DATA EXTRACT:

+---+

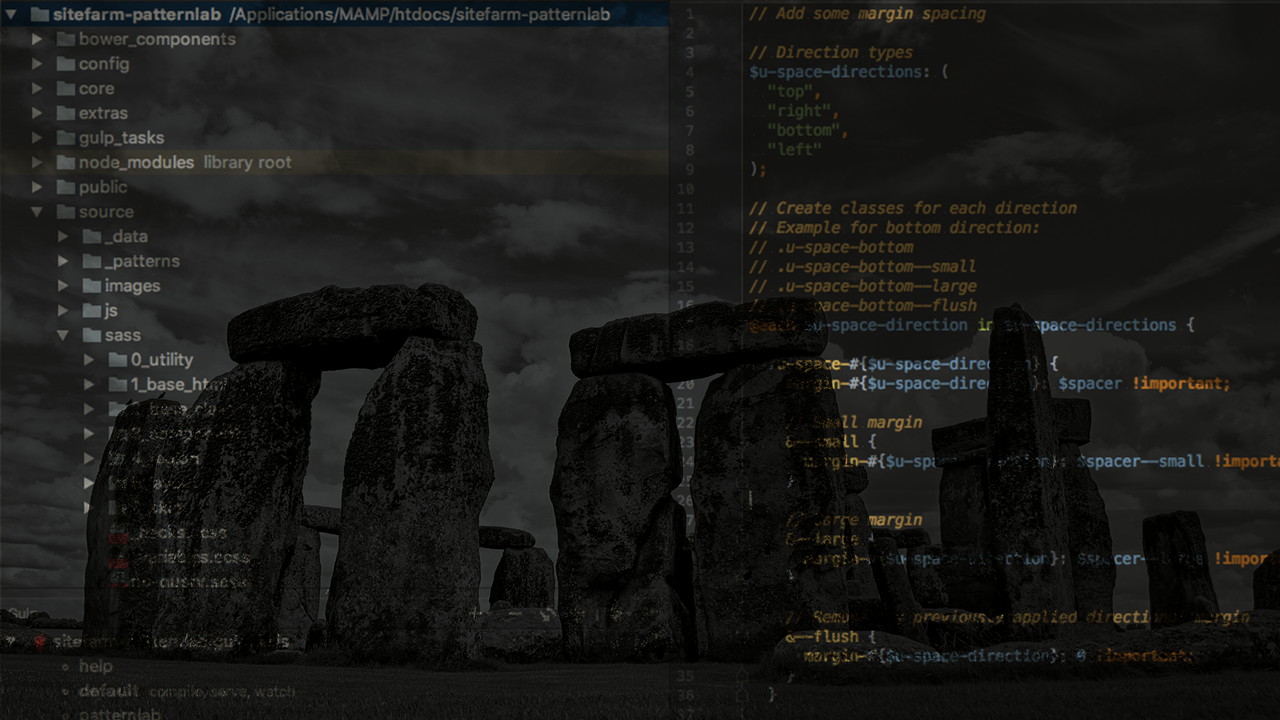The height and width of the screenshot is (720, 1280).
Task: Click the config folder icon
Action: 66,64
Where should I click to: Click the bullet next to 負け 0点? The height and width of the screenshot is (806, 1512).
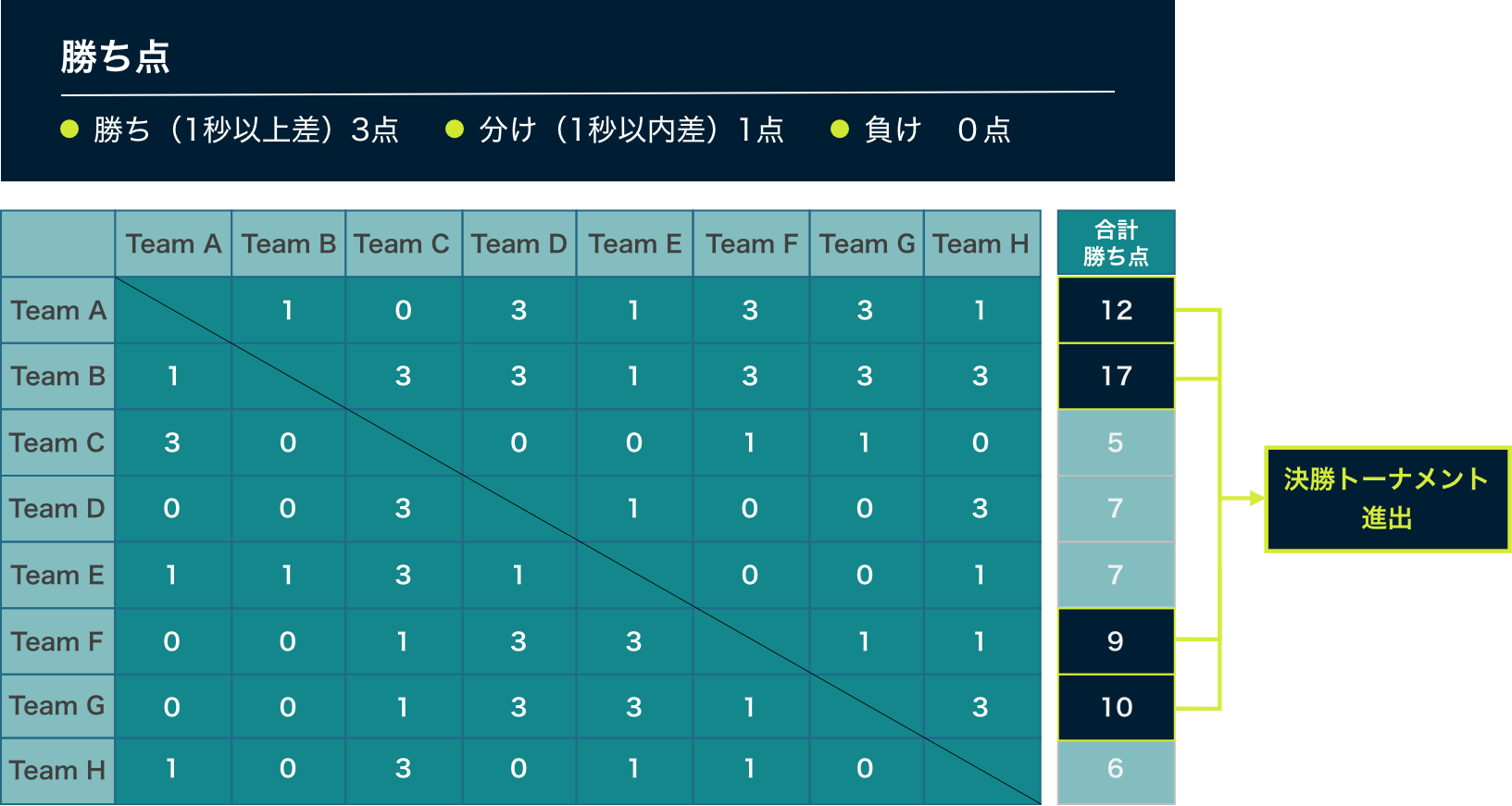(x=840, y=130)
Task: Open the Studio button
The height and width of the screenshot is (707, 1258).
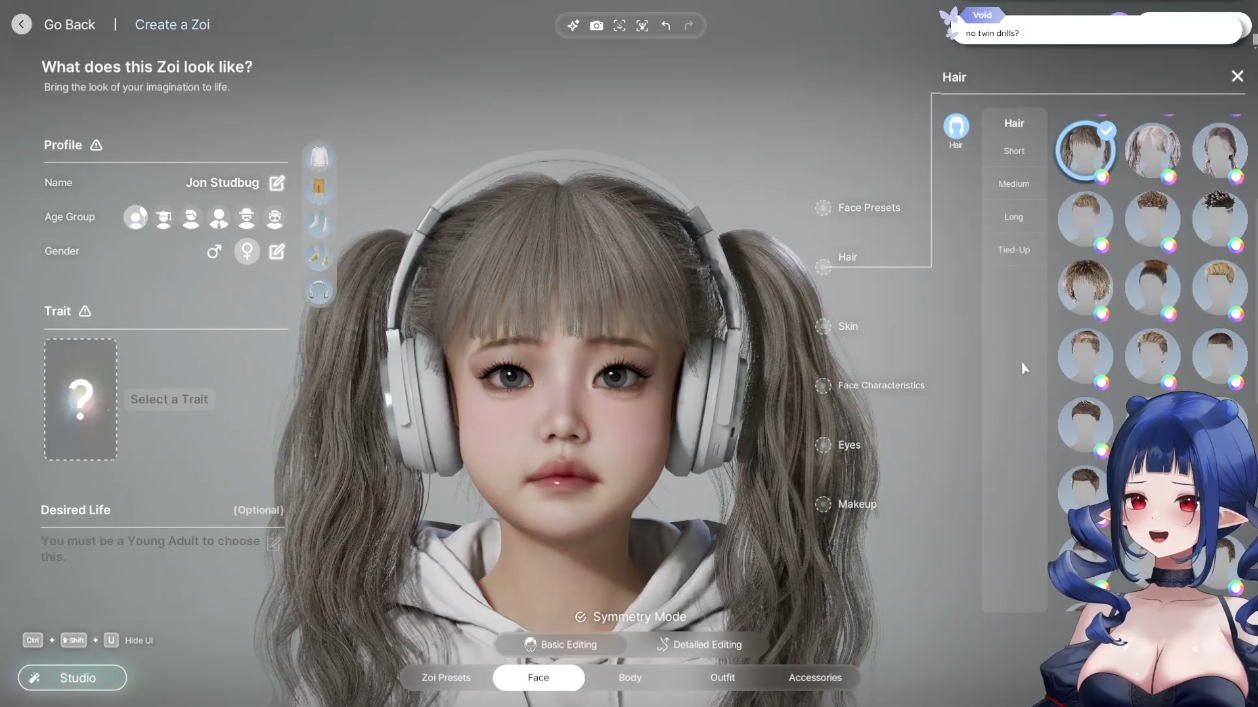Action: 72,678
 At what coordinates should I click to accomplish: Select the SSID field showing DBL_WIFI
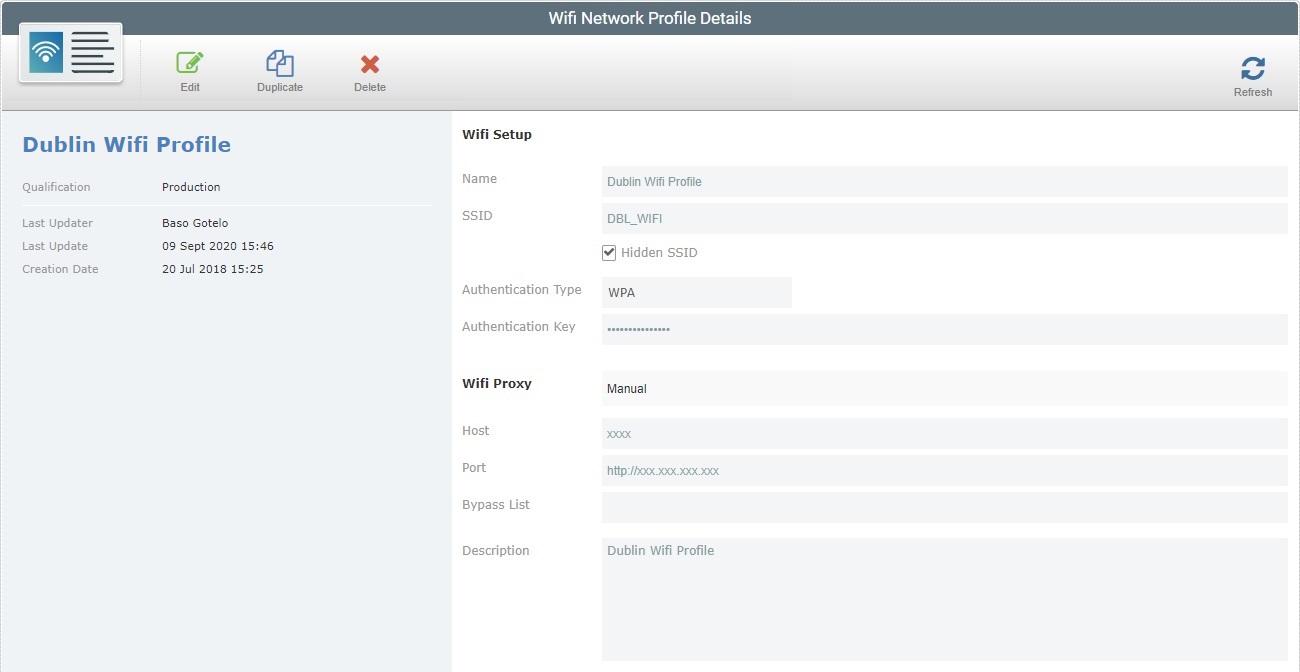tap(944, 218)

+---+

PROBLEM DETAILS: Copy the lines starting at the line that contains "At what coordinates" and running to the final line of the entries, inclusive; omit all pictures.

TASK RESULT:
 At what coordinates should I click to accomplish: Select the SSID field showing DBL_WIFI
tap(944, 218)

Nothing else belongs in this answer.